■ **WHAT IS NEEDED**
Copy the phyloseq thread below from "So, that is" up to and including "fits the use-case.", substituting "dplyr" for each "data.table".

■ **PASSAGE PROVIDED**
·····

So, that is the type of information I would be looking for just quickly thinking about it. There might be other ways to calculate this, but summarize_taxa.py was a way that I knew to do this.

Cheers,

Carly

joey711 commented 8 years ago

Thanks, that's helpful. Yes, there are some really fast ways to do this with data.table. When I get a chance I'll send an example and see if it fits the use-case.

Also, for specific mentions in a manuscript body text the table is nice, but it seems to me a more useful, if not always published, use case would be a graphic that summarizes this information. This is possible to do already with the scatter or bar panels in shiny-phyloseq. But a revamp of these with data.table for this purpose is probably worthwhile.

Thanks again

joey

joey711 commented 8 years ago

The following is a prototype. Let me know what you think.


library("phyloseq")
library("data.table")
library("ggplot2")

fast_melt = function(physeq){
  # supports "naked" otu_table as `physeq` input.
  otutab = as(otu_table(physeq), "matrix")
  if(!taxa_are_rows(physeq)){otutab <- t(otutab)}
  otudt = data.table(otutab, keep.rownames = TRUE)
  setnames(otudt, "rn", "taxaID")
  # Enforce character taxaID key
  otudt[, taxaIDchar := as.character(taxaID)]
  otudt[, taxaID := NULL]
  setnames(otudt, "taxaIDchar", "taxaID")
  # Melt count table
  mdt = melt.data.table(otudt, 
                        id.vars = "taxaID",
                        variable.name = "SampleID",
                        value.name = "count")
  # Remove zeroes, NAs
  mdt <- mdt[count > 0][!is.na(count)]
  # Calculate relative abundance
  mdt[, RelativeAbundance := count / sum(count), by = SampleID]
  if(!is.null(tax_table(physeq, errorIfNULL = FALSE))){
    # If there is a tax_table, join with it. Otherwise, skip this join.
    taxdt = data.table(as(tax_table(physeq, errorIfNULL = TRUE), "matrix"), keep.rownames = TRUE)
    setnames(taxdt, "rn", "taxaID")
    # Enforce character taxaID key
    taxdt[, taxaIDchar := as.character(taxaID)]
    taxdt[, taxaID := NULL]
    setnames(taxdt, "taxaIDchar", "taxaID")
    # Join with tax table
    setkey(taxdt, "taxaID")
    setkey(mdt, "taxaID")
    mdt <- taxdt[mdt]
  }
  return(mdt)
}

summarize_taxa = function(physeq, Rank, GroupBy = NULL){
  Rank <- Rank[1]
  if(!Rank %in% rank_names(physeq)){
    message("The argument to `Rank` was:\n", Rank,
            "\nBut it was not found among taxonomic ranks:\n",
            paste0(rank_names(physeq), collapse = ", "), "\n",
            "Please check the list shown above and try again.")

·····

■ **SOURCE DATA**
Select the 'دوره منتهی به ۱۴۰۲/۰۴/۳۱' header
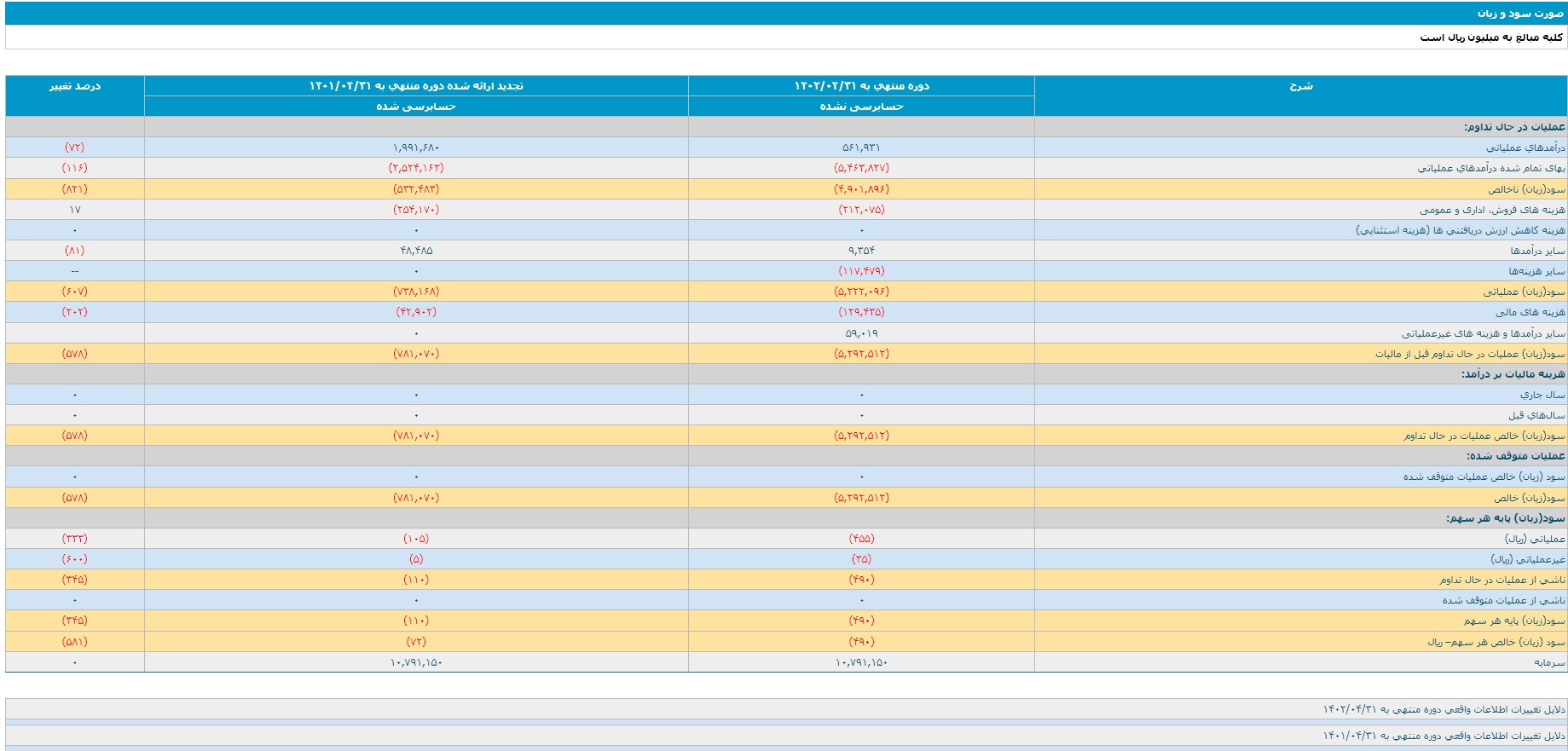 861,86

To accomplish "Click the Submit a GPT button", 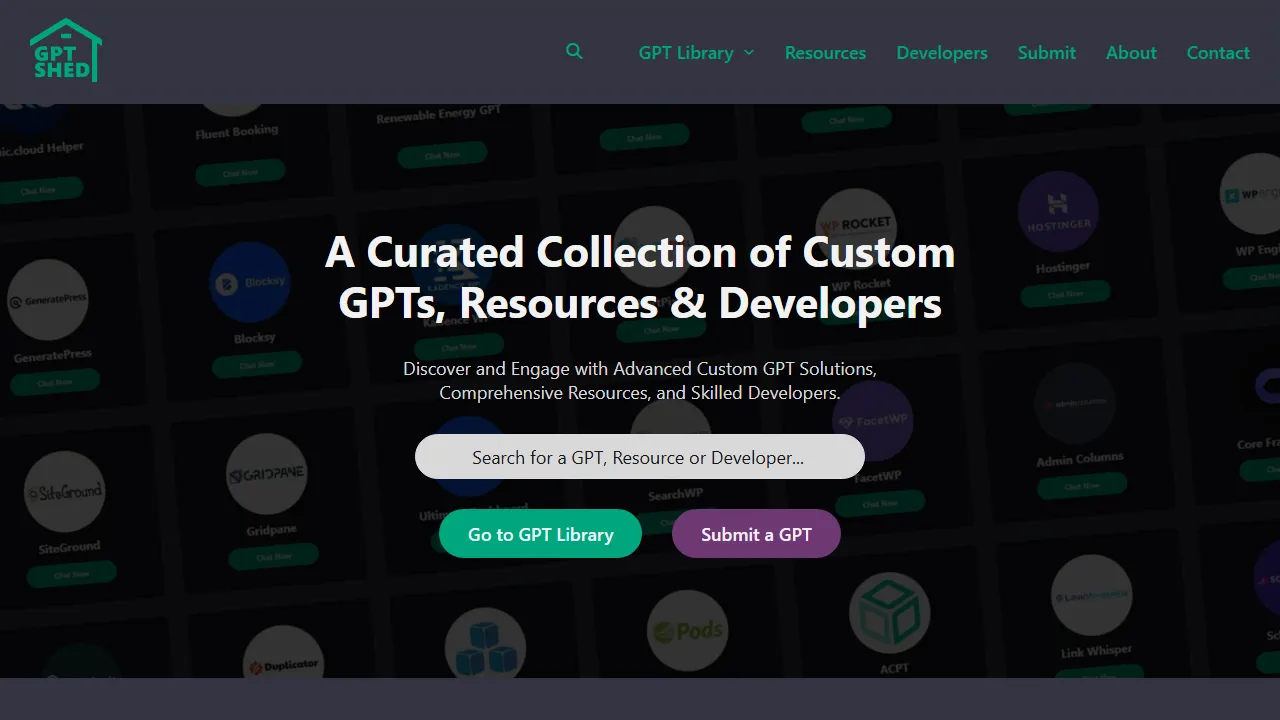I will pos(756,534).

·····

■ **TASK SOLUTION**
So, that is the type of information I would be looking for just quickly thinking about it. There might be other ways to calculate this, but summarize_taxa.py was a way that I knew to do this.

Cheers,

Carly

joey711 commented 8 years ago

Thanks, that's helpful. Yes, there are some really fast ways to do this with dplyr. When I get a chance I'll send an example and see if it fits the use-case.